Scientists Gather to Plan Salmon Recovery
OutdoorHub 02.27.13
A team of 25 international experts on salmon biology are meeting at the Agri-Food and Biosciences Institute (AFBI) in Belfast to develop an action plan to protect wild salmon populations.
The future of Atlantic salmon in many rivers, including some in Northern Ireland, will hinge on the ability to carry out successful restoration and recovery projects. The report to be produced by the scientists is therefore anticipated to be highly influential.
An International Council for the Exploration of the Seas (ICES) working group has been set up to give an evaluation of previous and ongoing restoration and recovery projects for salmon. The ICES Working Group on Effectiveness of Recovery Actions for Atlantic Salmon (WGERAAS) meeting at AFBI will develop guidelines on how to conduct such projects in order to increase salmon numbers in rivers where populations are low and facilitate a reintroduction of salmon to rivers where the species is locally extinct.
The Atlantic salmon is generally considered to be threatened with extinction. At the 2011 Salmon Summit held in La Rochelle, France, the outgoing North Atlantic Salmon Conservation Organisation (NASCO) Secretary, Dr Malcolm Windsor concluded: ‘Unless we adopt conservation measures identified during the Salmon Summit there is a real risk that southern stocks will become extinct by 2040.’
In light of concerns about salmon numbers, various measures have been implemented nationally and internationally to conserve stocks, typically involving restrictions on commercial netting and restrictions on the take of fish in angling fisheries, such as “catch-and-release”.
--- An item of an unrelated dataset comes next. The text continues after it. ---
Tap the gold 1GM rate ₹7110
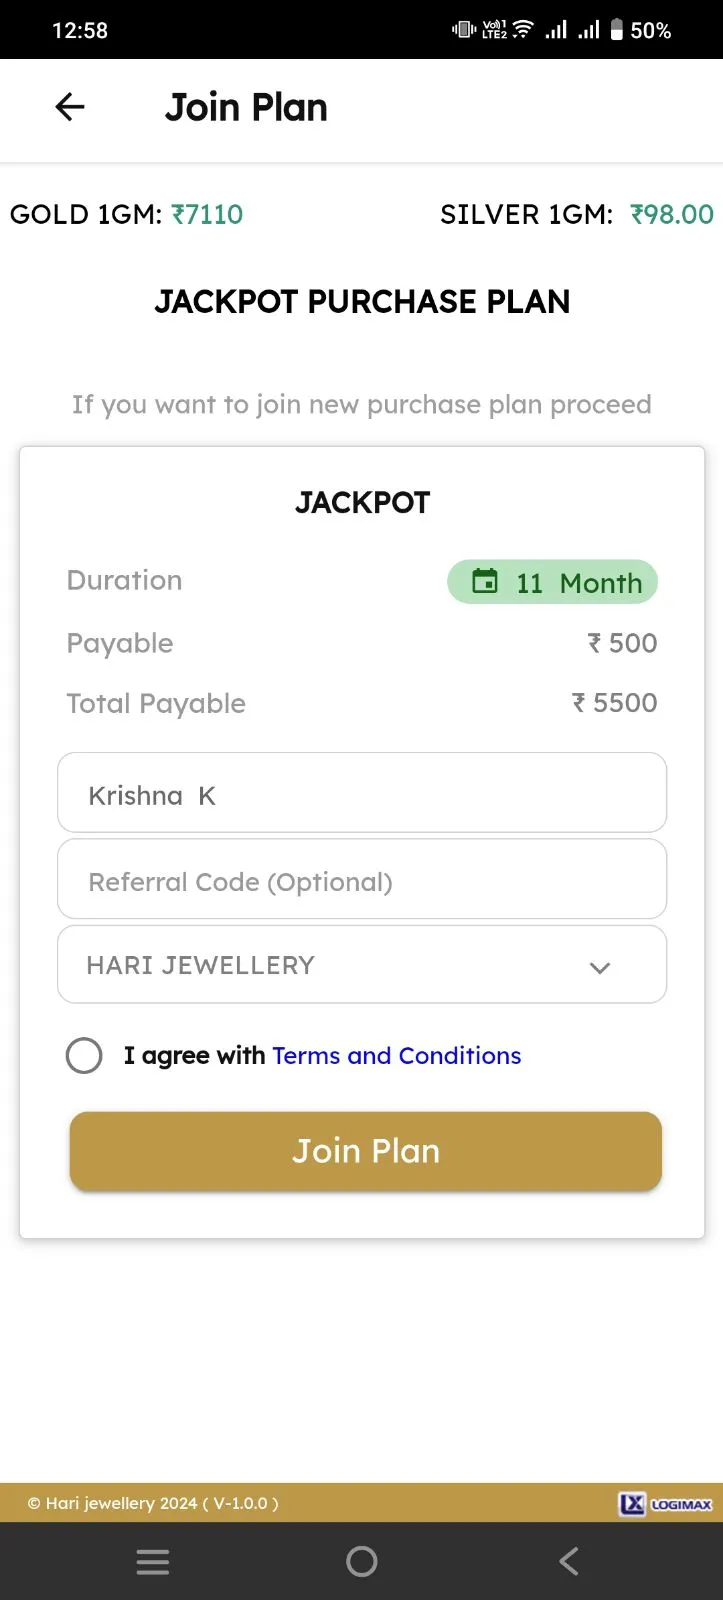The image size is (723, 1600). 207,214
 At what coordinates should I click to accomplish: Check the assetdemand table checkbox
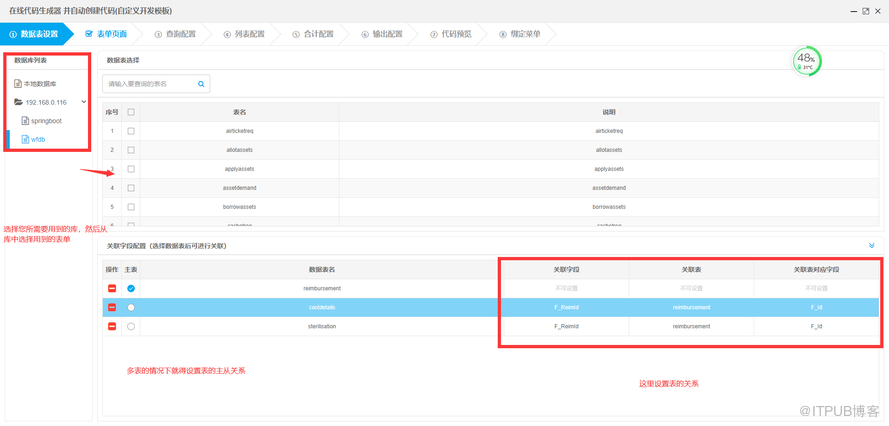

Another conservation strategy involves the restoration and rebuilding of stocks in rivers that have suffered a major or complete decline in salmon numbers. Such programmes usually consist of the removal of obstacles to salmon migration such as dams, restoration of degraded salmon habitat, reducing water pollution, and the stocking of hatchery reared salmon. Many of these projects have however been unable to stop the decline in salmon numbers, prevent local extinctions, or to re-establish self-sustaining salmon stocks.
Dr Dennis Ensing of AFBI said of the meetin: “Considering the lack of past success, a critical review of previous conservation measures is an important step towards more effective management of Atlantic salmon stocks throughout the species range.”
The WGERAAS meeting will embark on a two-year study to evaluate the lessons learned from past and present restoration and recovery projects for Atlantic salmon. From this evaluation a report will be produced to advise national and international salmon management on how to conduct restoration and recovery projects to maximise the chances of success.